──────── EXERCISE PASSAGE ────────

Winter Olympics Primer: What’s Going To Go Down in Pyongchang


On Friday, February 9, 2018, the 2018 Winter Olympics will officially begin with a three-hour opening ceremony in predicted -10 Celsius weather, starting the world on an impressive 16 days of action.

The games will begin with some events on Wednesday, February 7, including curling. Some preliminary rounds of figure skating and some luge events will follow on February 8. Confused about some sports or want a comprehensive recap of all the incredible news you missed up to the start of the games? Get caught up on all the latest Olympic news and sports with this catch-all primer!

South Korea, Mike Pence, and Norovirus: All the Olympic News You Missed Leading up to the Games

Catch up on all the news not directly related to sports coming from Pyongchang! The most recent story comes from the security staff hired to protect athletes at the Olympics– many of whom are now in quarantine after showing symptoms of the vomiting and stomach illness norovirus. Although only 86 security guards are confirmed to have the illness, an estimated 1,200 have displayed at least one sign of having the disease and are currently in quarantine to keep the athletes safe. 900 military personnel will temporarily fill in for the 1,200 guards affected by the gastric bug.

According to the executive director of the International Olympic Committee, Christophe Dubi, they are taking all possible steps to keep the athletes and spectators safe from the bug, which infected 30 athletes at the 2017 International Association of Athletic Federation’s World Championships.

Want to know why this Olympics have been whispered about by some as the “Olympics of Peace?” A large part of that nickname has to do with the recent travel of a North Korean delegation of athletes, cheerleaders, and high-ranking officials, including the notable sister of North Korea’s supreme leader Kim Jong Un, to neighboring South Korea for the Winter Olympics. Although many in South Korea see this as a step toward positive negotiations in the region that is split in half and has been for the past seven decades, some Americans took the news with hesitation.

U.S. Senator Lindsey Graham said in a statement back in January when the story first broke that he doubted the United States would attend the Olympics if North Korea could participate. The U.S. will compete this month in Pyongchang, however, with Vice President Mike Pence in attendance as part of the American delegation. Many of Pence’s aides in the White House see this as an opportunity for negotiation, although Pence’s invitation of Otto Warmbier, father of a United States college student that died under mysterious circumstances in North Korea, may make any talks that much more difficult.

You may notice a conspicuous lack of red, white and blue at this Olympic Games. The American delegation of athletes will be attending in full force, but the Russian team has fewer athletes this year, stemming from a December ruling to effectively ban the nation from the games. This unprecedented decision comes after the 2016 Olympic games in Rio de Janeiro, when Russian officials were found to be interfering with the IOC’s drug testing efforts. Athletes without any drug charges will be allowed to compete, but if they take home a medal and make it to the podium, the Russian flag will not fly, the Russian anthem will not play, and instead of “Russian athletes,” they will be called “athletes from Russia.”

──────── DATA SUPPLIED ────────

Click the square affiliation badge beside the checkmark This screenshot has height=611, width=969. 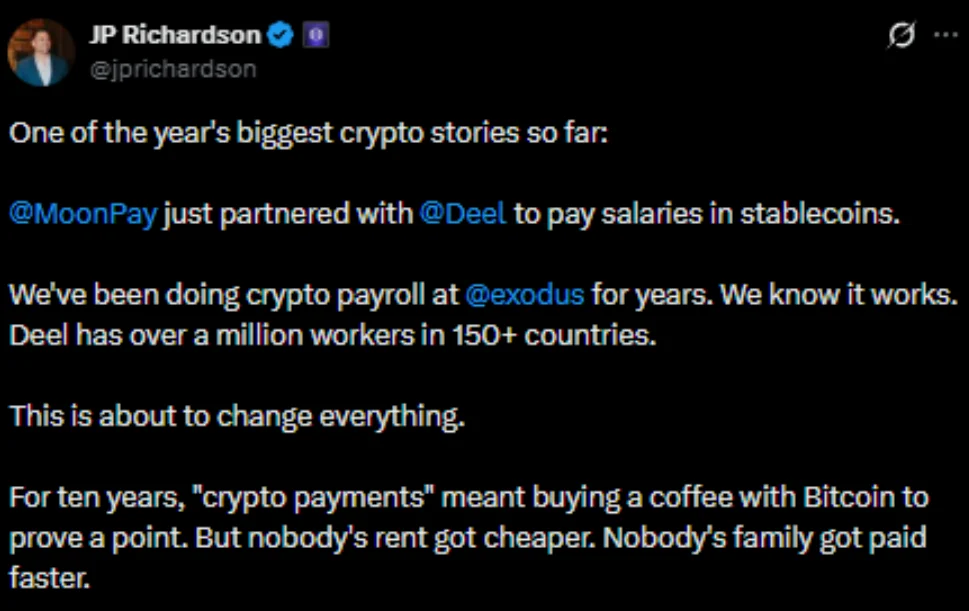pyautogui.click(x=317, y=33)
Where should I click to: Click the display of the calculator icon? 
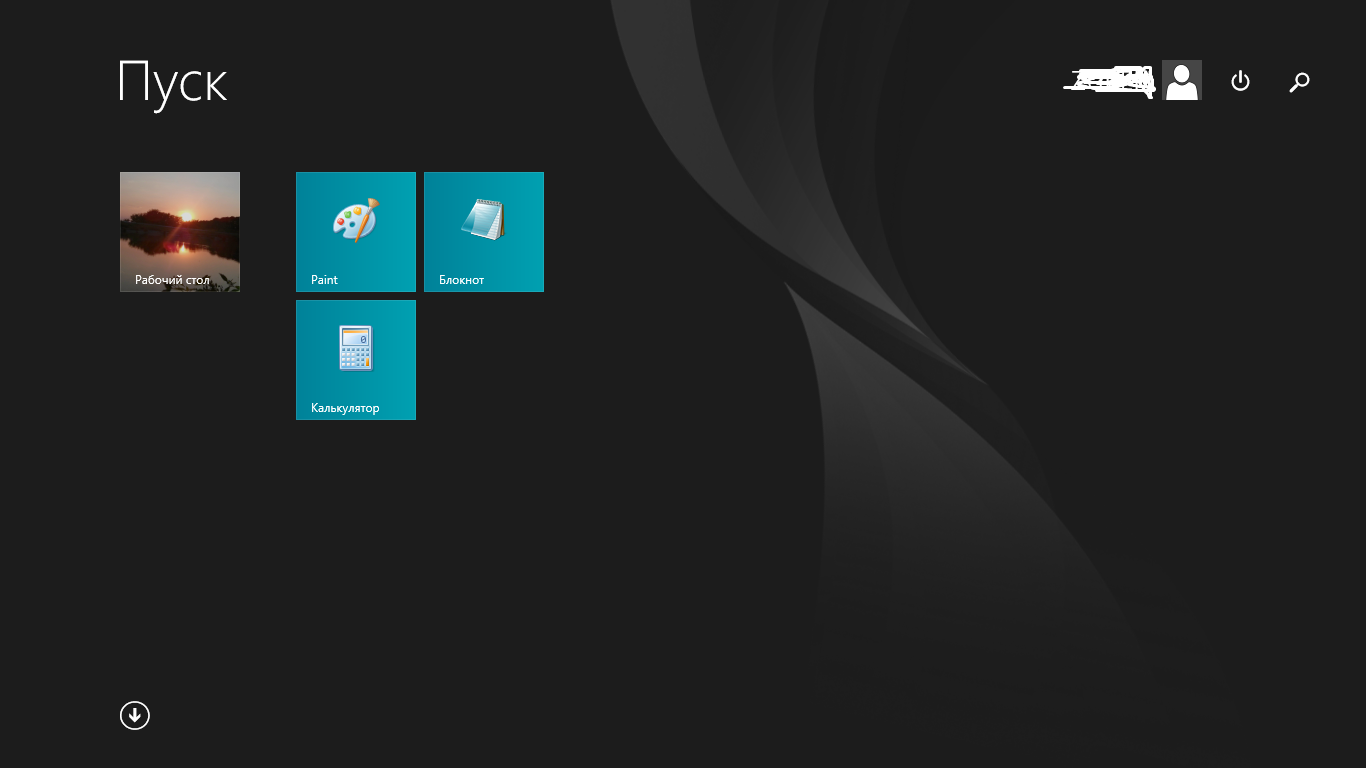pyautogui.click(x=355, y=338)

────────
──────── DATA SUPPLIED ────────

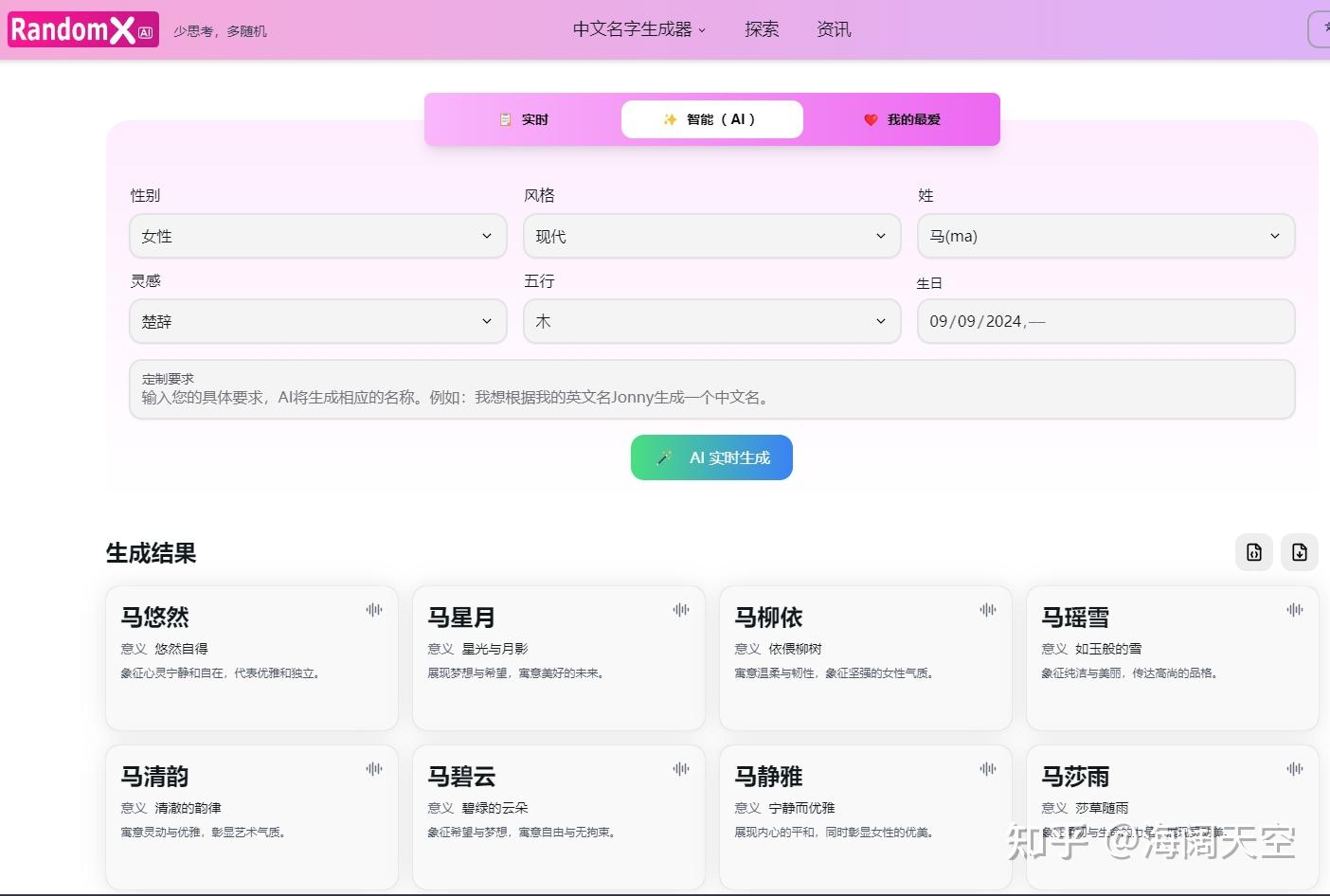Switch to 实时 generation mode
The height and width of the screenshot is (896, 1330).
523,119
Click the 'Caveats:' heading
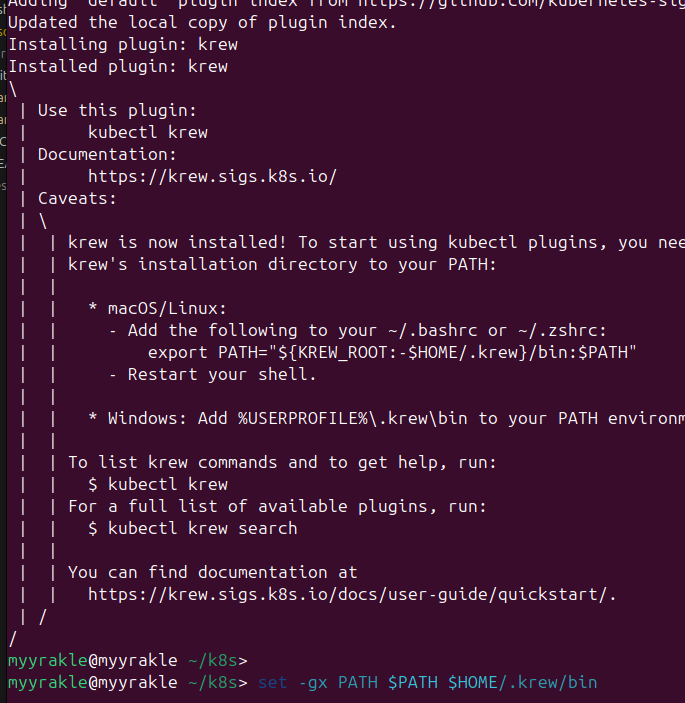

────────
──────── DATA SUPPLIED ────────

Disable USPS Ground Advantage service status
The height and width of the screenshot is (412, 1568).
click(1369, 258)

────────

## TO DO
#1 Write out the part of the Winter Olympics article starting at "Want to know" and ending at "news with hesitation.".
#2 Which sports does the Winter Olympics article say will hold events before the opening ceremony? List them.
#3 Pick up the Winter Olympics article after its last sentence and keep writing.
The entries have no part in this.

## ANSWERS
#1
Want to know why this Olympics have been whispered about by some as the “Olympics of Peace?” A large part of that nickname has to do with the recent travel of a North Korean delegation of athletes, cheerleaders, and high-ranking officials, including the notable sister of North Korea’s supreme leader Kim Jong Un, to neighboring South Korea for the Winter Olympics. Although many in South Korea see this as a step toward positive negotiations in the region that is split in half and has been for the past seven decades, some Americans took the news with hesitation.

#2 Curling, figure skating, luge

#3
Luge, Skeleton, and Biathlon, Oh My: Your Guide to Olympic Sports (That Aren’t Figure Skating)

Chances are, if you’re an average American, you will have heard of hockey, snowboarding, or most famously, figure skating. But what about luge, curling, or biathlon? Here are some of the more obscure winter sports, explained, so that you can sound like an expert at your next dinner with family or Olympic watch party with friends.

Bobsleigh, if you are unfamiliar with the 1993 Disney movie “Cool Runnings,” is a sport in which individuals or teams of up to four speed around an icy track, sometimes parallel to the ground, in fiberglass sleighs in an attempt to have the lowest time. If you want to watch bobsleigh, the competition will take place from the 18-25 of February, making it one of the last events of the games. Some teams to watch are Jamaica’s first female bobsled team, the German men’s squads, which are set to perform well, and the Canadian women’s team, who are projected to take home the gold in their event.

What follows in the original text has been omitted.